As for naming, my vote is for something along the lines of Target/SubgraphPartition or Target/SubgraphEncapsulate.

I supposed the composite function you meant is the pattern for composite merge pass to match to? If so, then it is exactly the fuse_patterns in the above example.

1 Like

Sorry, I mean register so the AnnotateExternal pass properly annotates the generated composite function. I’ll wait to see the implementation in the PR :slight_smile:

Oh I see. This is related to my response #6: [RFC] Op based annotation for external codegen.

In short, you cannot register composite function for now, because we haven’t provided custom op support. Alternatively, our annotation pass will visit not only call nodes but also function. When the pass visits a function, it checks the composite attribute in that function and determine if it should be annotated.

1 Like

@tqchen @haichen @mbaret @janimesh @masahi any ideas on the naming? Thanks.

Since we are converging on the register API, we will send a PR first for this and use sequential directly so that we could be unblocked. The BuildExtern alternative API change should be a separate PR because we also need to support Composite functions.

1 Like

Hi,

Finally, I was able to go through this discussion since this is a very relevant topic for me at the moment.

My understanding of this discussion is that the op based annotation will allow to offload via external codegen 1) all ops of a given type (e.g., Conv2D) or 2) all sets of ops that match a given pattern. However, I was wondering if in the future you think it would be possible that the annotation granularity is not just at the op level type like all Conv2D ops in a model, but only specific Conv2D ops that due to its size make sense to offload. I am bringing this point since for heterogeneous computing to be effective, obviously the offloading overhead has to be amortized by a fast execution on the accelerator, otherwise is better to execute the operator on the host. Then, there could be cases in which it is not profitable to offload a given convolution due to its configuration or due to characteristics of the target HW (e.g., limited memory to handle a big convolution). For now having an easy-to-use annotation mechanism is great for specific op types, but more flexibility in the future could be beneficial to enable a more fine-grained accelerator offloading approach.

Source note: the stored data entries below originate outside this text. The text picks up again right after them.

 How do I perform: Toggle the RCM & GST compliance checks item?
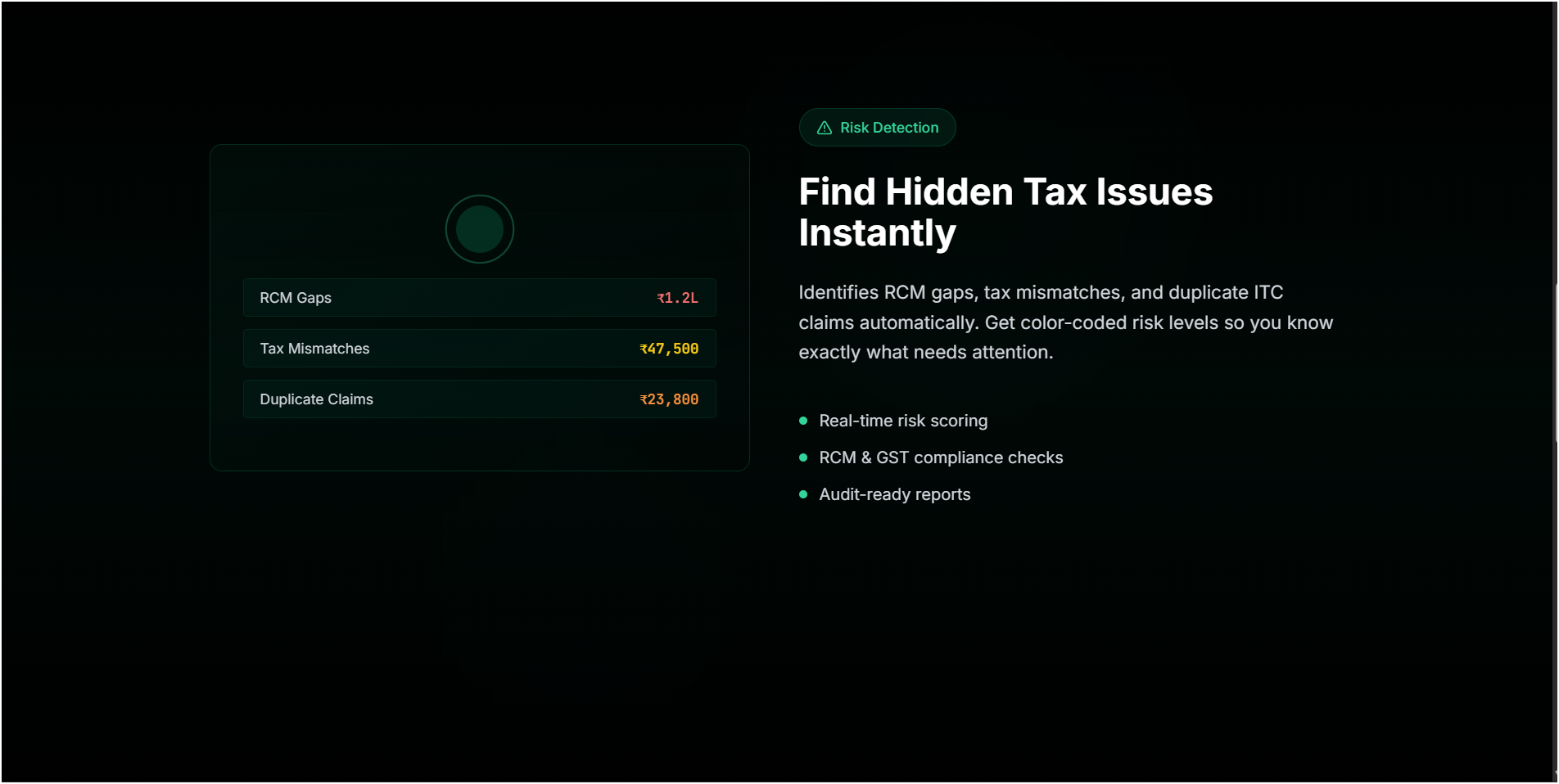tap(940, 457)
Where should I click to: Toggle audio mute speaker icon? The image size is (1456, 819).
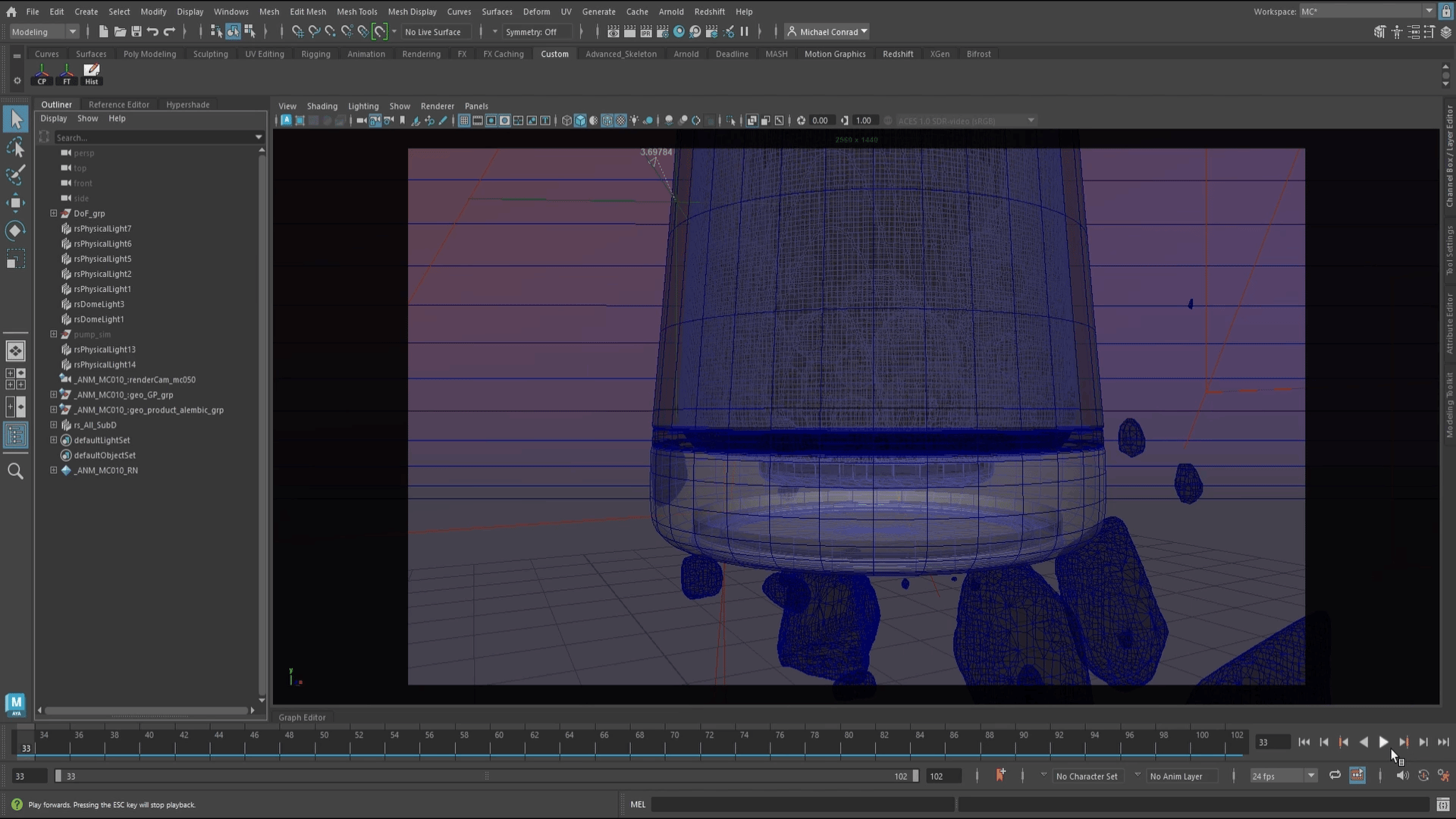[x=1402, y=775]
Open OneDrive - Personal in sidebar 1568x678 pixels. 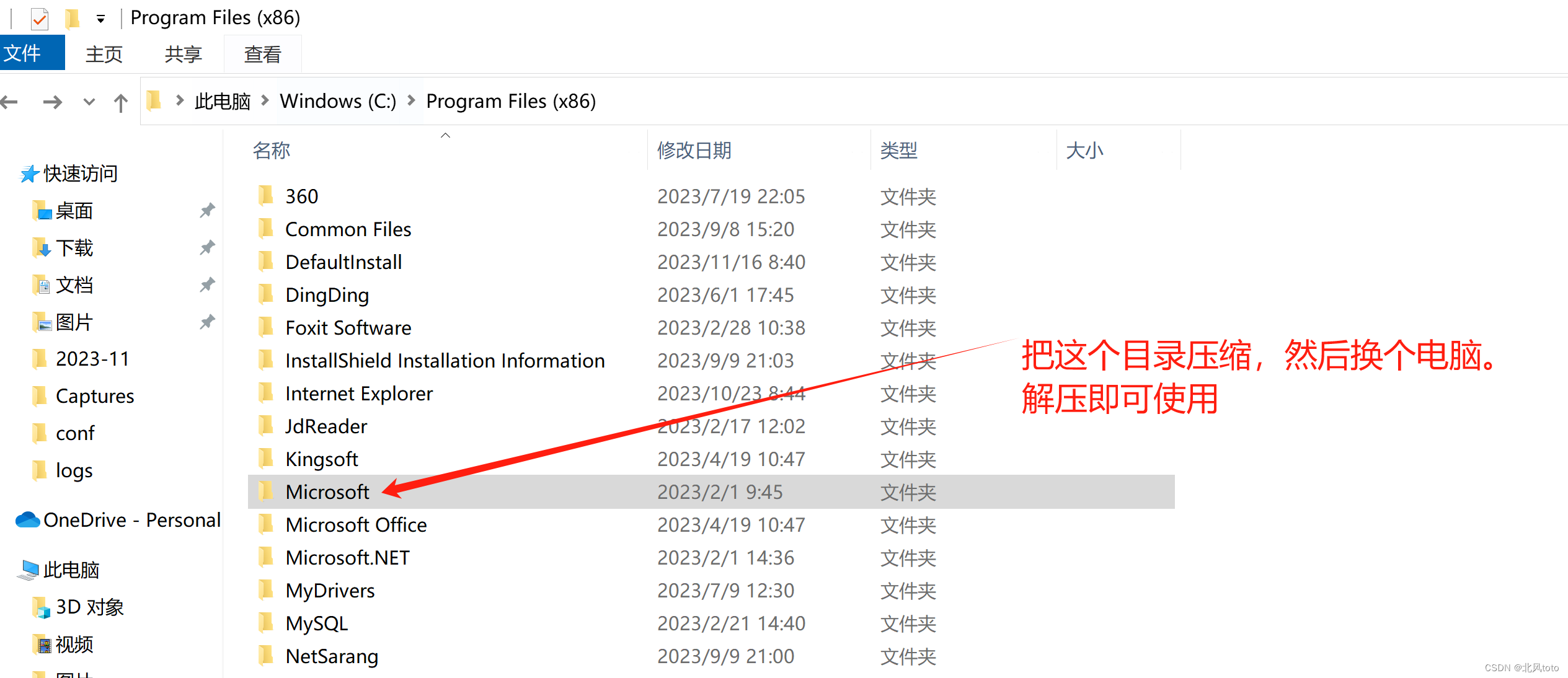click(x=131, y=520)
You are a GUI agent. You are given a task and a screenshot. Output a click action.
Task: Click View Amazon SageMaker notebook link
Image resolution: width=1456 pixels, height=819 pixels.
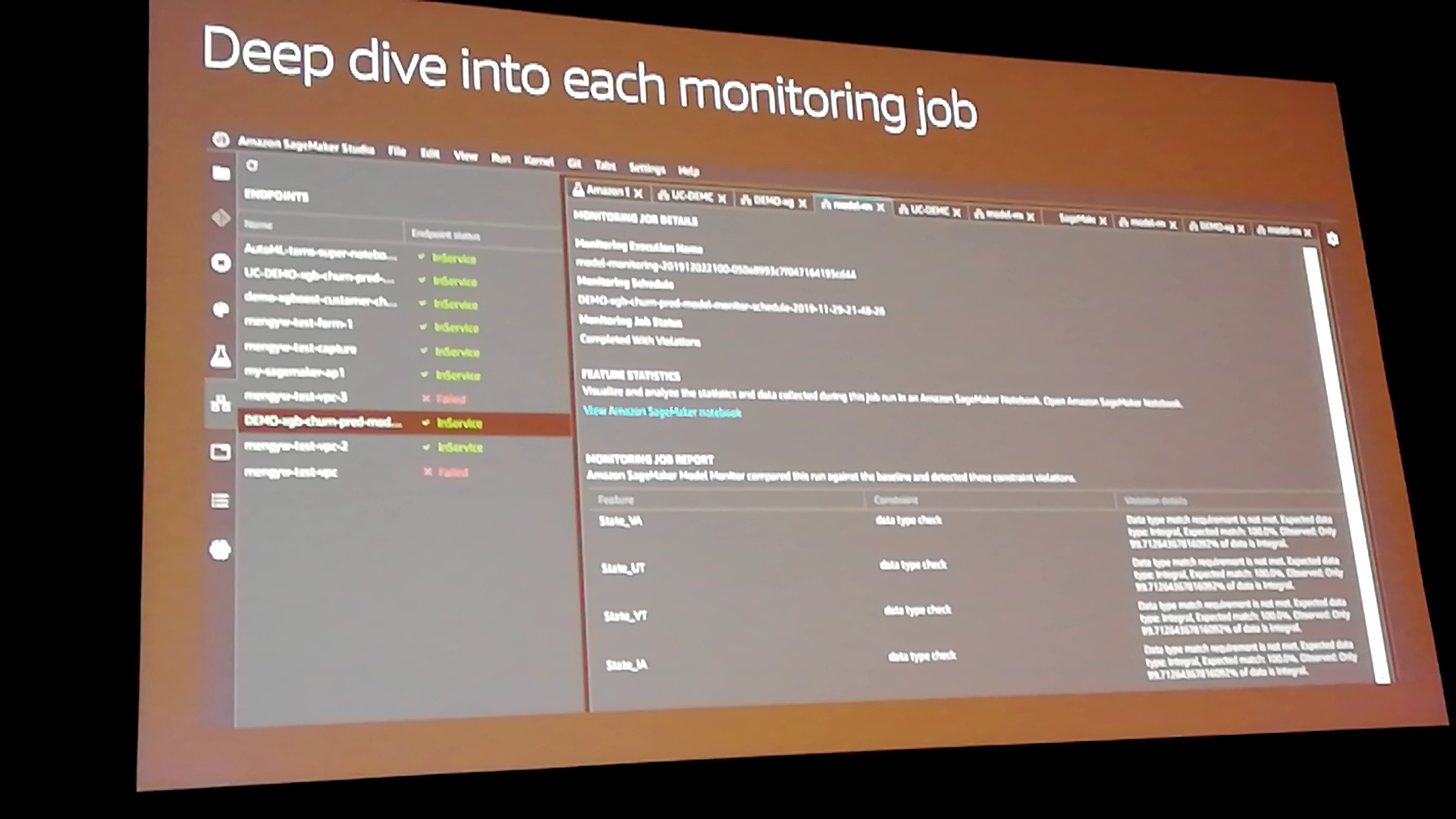coord(662,412)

I think this method should work for what you want, although maybe we could make it a bit clearer.

This annotation method

@reg.register("nn.batch_norm", "FTVMExternalCompiler")
def batch_norm(attrs, args, compiler):
    if compiler != "dnnl":
        return False
    return # check with attrs and args

allows you to not just say True of False based on the compiler, but also based on the attrs and args. You could query these to see the tensor shapes and add in a check to say it’s not supported if the input tensors are too large (or other things like if the kernel size isn’t supported).

2 Likes

Would be great to consider the context of [RFC][Relay] Program Matching for Relay Pt 1: A pattern language

With the new pattern language, we could hugely simplify MergeComposite. There’s potentially an argument we wouldn’t need the pass at all if we considered everything as patterns in the annotation pass (with single op patterns where necessary). I don’t think we should block progress waiting for it, but we’ll definitely have to consider where it can simplify the implementation when it arrives.